Gatt, M.P., Deidun, A., Galea, A., and Gauci, A., 2018. Is citizen science a valid tool to monitor the occurrence of jellyfish? The spot the jellyfish case in the Maltese Islands. In: Shim, J.-S.; Chun, I., and Lim, H.S. (eds.), Proceedings from the International Coastal Symposium (ICS) 2018 (Busan, Republic of Korea). Journal of Coastal Research, Special Issue No. 85, pp. 316–320. Coconut Creek (Florida), ISSN 0749-0208.

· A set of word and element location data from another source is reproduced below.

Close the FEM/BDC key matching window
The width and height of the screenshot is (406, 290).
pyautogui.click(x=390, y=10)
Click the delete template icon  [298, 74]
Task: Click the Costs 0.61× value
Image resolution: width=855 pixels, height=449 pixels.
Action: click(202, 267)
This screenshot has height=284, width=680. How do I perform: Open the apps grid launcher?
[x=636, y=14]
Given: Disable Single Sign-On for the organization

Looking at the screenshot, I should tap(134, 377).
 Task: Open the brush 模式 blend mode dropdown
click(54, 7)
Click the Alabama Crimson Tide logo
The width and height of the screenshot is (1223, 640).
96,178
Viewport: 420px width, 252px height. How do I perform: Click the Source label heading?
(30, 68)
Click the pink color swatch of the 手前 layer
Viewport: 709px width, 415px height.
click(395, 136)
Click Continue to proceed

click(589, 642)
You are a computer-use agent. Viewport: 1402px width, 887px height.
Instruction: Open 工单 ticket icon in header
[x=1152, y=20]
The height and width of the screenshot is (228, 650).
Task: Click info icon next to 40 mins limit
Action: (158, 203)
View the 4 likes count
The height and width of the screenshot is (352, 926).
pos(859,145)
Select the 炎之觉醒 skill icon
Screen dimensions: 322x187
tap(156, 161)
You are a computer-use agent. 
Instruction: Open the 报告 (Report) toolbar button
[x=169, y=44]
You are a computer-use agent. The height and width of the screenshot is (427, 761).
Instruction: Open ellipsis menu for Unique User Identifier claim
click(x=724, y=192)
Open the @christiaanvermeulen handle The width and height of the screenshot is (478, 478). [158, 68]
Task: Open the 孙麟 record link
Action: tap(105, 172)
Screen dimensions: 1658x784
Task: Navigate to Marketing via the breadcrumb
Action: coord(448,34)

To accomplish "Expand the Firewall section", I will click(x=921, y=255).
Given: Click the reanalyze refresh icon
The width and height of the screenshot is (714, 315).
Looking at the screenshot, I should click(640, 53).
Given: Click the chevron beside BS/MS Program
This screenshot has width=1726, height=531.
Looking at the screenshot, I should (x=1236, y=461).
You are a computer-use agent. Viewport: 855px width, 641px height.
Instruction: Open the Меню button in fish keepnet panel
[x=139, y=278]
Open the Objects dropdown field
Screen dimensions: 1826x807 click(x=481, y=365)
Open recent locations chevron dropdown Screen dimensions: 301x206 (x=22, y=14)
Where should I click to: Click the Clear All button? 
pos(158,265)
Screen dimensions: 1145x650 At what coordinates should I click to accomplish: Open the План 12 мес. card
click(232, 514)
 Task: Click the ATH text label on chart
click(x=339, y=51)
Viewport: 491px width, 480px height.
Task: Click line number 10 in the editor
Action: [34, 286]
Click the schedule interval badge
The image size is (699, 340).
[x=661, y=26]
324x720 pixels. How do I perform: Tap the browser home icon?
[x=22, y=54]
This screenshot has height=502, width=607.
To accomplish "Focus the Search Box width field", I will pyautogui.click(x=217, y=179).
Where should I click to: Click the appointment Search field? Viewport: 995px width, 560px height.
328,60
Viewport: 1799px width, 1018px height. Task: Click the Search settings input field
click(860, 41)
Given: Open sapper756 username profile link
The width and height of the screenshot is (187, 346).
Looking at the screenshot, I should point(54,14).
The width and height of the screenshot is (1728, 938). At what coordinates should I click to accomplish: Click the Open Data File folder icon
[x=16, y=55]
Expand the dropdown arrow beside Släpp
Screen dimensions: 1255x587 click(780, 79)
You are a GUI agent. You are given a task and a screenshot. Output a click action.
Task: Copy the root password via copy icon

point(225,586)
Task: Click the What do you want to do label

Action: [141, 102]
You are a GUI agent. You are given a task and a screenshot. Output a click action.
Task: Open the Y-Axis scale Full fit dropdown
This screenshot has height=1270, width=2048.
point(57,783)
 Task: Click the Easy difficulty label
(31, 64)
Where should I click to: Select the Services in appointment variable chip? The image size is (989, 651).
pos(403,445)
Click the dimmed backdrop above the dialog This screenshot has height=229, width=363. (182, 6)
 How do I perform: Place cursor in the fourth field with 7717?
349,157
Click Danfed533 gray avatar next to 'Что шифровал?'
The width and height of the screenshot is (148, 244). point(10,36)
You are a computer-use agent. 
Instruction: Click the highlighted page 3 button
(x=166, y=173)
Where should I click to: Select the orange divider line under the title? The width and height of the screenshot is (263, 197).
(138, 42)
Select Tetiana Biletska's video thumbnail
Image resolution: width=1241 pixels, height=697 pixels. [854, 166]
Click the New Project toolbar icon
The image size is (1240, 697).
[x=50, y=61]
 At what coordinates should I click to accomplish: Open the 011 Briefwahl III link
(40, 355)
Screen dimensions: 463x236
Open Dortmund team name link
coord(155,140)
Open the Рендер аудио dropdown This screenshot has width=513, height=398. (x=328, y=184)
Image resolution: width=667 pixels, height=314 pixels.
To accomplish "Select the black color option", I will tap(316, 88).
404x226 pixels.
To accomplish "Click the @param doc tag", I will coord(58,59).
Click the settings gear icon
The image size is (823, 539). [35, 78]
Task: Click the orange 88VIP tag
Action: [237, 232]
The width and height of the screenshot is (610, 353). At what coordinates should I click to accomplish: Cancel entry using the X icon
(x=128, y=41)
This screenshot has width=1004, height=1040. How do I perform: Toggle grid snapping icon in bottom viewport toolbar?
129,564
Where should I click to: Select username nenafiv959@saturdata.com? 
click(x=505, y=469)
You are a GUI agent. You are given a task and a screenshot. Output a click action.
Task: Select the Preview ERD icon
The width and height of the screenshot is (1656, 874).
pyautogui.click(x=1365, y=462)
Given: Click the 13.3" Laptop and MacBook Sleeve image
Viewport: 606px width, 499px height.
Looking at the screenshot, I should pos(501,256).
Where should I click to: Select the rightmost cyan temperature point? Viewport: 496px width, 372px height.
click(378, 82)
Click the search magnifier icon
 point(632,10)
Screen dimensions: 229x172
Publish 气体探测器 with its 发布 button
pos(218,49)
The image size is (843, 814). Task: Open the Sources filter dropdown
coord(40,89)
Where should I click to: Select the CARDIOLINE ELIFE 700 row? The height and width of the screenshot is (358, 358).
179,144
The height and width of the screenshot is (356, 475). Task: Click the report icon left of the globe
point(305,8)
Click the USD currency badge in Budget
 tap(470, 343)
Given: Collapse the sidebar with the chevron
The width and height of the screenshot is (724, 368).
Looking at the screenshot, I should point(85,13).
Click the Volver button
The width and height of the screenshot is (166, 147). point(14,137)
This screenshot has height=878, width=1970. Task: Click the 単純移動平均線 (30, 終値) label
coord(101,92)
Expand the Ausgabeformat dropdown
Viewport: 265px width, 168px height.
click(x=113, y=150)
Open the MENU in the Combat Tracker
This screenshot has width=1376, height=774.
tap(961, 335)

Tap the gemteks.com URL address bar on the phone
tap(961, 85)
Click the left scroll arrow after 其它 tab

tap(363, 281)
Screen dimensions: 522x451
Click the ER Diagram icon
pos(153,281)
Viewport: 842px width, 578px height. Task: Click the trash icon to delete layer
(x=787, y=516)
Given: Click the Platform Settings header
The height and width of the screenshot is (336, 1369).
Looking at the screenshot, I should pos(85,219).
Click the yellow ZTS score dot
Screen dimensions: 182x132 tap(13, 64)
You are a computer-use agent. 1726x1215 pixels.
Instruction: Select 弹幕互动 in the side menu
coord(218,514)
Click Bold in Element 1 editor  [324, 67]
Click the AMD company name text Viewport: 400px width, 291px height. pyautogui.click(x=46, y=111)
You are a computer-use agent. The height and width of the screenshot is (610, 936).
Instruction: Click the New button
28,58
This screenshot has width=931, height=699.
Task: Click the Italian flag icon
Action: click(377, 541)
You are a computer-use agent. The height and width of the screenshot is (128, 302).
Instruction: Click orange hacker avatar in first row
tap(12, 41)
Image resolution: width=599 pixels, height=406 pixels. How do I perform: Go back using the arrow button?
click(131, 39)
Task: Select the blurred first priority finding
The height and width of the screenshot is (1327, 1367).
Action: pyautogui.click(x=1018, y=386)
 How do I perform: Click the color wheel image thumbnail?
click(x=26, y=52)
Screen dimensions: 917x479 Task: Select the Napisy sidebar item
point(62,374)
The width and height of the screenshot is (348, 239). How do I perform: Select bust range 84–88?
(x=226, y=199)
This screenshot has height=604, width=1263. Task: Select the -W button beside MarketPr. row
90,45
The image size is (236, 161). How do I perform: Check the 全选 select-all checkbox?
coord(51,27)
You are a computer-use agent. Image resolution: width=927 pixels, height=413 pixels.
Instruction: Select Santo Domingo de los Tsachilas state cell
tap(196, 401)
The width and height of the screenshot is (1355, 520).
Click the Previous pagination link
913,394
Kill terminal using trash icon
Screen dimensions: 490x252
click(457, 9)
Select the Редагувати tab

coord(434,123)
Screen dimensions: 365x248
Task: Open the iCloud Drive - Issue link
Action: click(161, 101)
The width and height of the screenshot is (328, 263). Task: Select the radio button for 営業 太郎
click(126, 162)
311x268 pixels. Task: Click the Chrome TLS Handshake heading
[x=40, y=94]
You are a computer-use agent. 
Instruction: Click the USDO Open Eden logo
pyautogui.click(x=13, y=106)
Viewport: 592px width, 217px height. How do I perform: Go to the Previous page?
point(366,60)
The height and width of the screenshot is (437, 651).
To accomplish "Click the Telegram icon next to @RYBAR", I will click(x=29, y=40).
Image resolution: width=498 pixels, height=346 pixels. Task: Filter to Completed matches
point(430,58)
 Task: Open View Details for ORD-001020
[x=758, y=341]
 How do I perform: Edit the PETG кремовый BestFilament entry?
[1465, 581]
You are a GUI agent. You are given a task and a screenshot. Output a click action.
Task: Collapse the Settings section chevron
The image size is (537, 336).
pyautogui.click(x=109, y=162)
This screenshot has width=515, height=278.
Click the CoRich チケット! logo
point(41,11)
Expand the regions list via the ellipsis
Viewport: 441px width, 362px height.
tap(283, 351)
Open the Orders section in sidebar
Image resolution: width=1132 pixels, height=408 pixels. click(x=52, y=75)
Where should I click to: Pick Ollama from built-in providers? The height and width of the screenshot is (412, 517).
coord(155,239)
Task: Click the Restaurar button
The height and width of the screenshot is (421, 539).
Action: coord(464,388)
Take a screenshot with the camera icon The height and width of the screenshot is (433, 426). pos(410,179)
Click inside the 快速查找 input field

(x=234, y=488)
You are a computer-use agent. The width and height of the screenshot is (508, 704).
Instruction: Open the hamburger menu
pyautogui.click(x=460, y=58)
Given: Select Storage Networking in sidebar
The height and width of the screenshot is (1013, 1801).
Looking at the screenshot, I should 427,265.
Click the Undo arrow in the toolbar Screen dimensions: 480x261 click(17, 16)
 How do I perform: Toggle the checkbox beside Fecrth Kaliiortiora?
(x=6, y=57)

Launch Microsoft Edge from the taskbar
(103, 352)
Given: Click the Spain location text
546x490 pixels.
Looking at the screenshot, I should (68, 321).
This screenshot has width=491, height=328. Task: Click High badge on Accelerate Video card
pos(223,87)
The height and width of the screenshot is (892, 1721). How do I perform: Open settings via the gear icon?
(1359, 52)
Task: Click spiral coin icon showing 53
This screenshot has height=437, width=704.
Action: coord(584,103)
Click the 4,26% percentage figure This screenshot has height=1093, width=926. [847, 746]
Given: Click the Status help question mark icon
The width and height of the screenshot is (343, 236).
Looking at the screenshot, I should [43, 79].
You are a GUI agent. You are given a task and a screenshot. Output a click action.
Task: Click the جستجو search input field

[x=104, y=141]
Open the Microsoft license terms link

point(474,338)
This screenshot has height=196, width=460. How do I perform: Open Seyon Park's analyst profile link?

The potential of citizen science in monitoring transient biological phenomena occurring over large spatial scales, such as the blooming of jellyfish species, has received increased acknowledgment in recent years. The Spot the Jellyfish citizen science campaign was launched by the International Ocean Institute and by the University of Malta in the summer of 2010, with thousands of jellyfish spotting reports having been submitted by sea-users through the campaign website, social media site, smart phone app or even through email, since then. The 2011–2015 submitted jellyfish reports were analysed, besides a number of water quality parameters (temperature, salinity, chlorophyll a content, nutrient and phytoplankton concentration), whose values were gleaned for the marine area of interest through online satellite water quality data portals. The main aim of this exercise was to seek to identify possible relationships, through a variety of univariate and multivariate statistical techniques, between the distribution of submitted campaign jellyfish records and the same water quality parameters. Possible bias introduced in the report database through artefacts such as differences in bay frequentation were addressed through normalisation procedures. Spatial differences in the abundance of jellyfish reports submitted along different parts of the Maltese coastline emerged, with the highest number of such reports having been submitted along the north-eastern coastline of the island of Malta, and jellyfish sighting reports correlated well with the values of the selected water quality values. Despite this, our results indicate that besides the selected water quality parameters, other forces, possibly hydrodynamic ones, were contributing to the recorded spatial variability in jellyfish occurrence.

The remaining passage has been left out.